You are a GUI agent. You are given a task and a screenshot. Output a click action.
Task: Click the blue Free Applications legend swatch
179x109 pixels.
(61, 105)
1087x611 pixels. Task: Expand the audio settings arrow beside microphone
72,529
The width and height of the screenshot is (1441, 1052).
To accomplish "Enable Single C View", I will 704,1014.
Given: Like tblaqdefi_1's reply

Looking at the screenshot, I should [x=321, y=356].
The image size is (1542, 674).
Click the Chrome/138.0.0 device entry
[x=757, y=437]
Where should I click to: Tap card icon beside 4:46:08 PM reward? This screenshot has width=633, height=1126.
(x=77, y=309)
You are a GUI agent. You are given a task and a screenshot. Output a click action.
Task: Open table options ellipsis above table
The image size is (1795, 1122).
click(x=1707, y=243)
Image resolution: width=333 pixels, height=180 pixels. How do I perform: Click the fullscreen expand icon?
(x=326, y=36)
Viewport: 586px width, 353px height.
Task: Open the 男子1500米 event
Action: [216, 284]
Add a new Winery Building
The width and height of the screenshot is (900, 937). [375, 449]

--

Directive ->
Copy out every one of the entries above word for word, keeping each line as it stands.

Solution to this exercise ->
You are a GUI agent. You are given a task and a screenshot. Output a click action.
Task: Click the blue Free Applications legend swatch
179x109 pixels.
(61, 105)
1087x611 pixels. Task: Expand the audio settings arrow beside microphone
72,529
The width and height of the screenshot is (1441, 1052).
To accomplish "Enable Single C View", I will 704,1014.
Given: Like tblaqdefi_1's reply

Looking at the screenshot, I should [x=321, y=356].
The image size is (1542, 674).
Click the Chrome/138.0.0 device entry
[x=757, y=437]
Where should I click to: Tap card icon beside 4:46:08 PM reward? This screenshot has width=633, height=1126.
(x=77, y=309)
You are a GUI agent. You are given a task and a screenshot. Output a click action.
Task: Open table options ellipsis above table
The image size is (1795, 1122).
click(x=1707, y=243)
Image resolution: width=333 pixels, height=180 pixels. How do I perform: Click the fullscreen expand icon?
(x=326, y=36)
Viewport: 586px width, 353px height.
Task: Open the 男子1500米 event
Action: [216, 284]
Add a new Winery Building
The width and height of the screenshot is (900, 937). [375, 449]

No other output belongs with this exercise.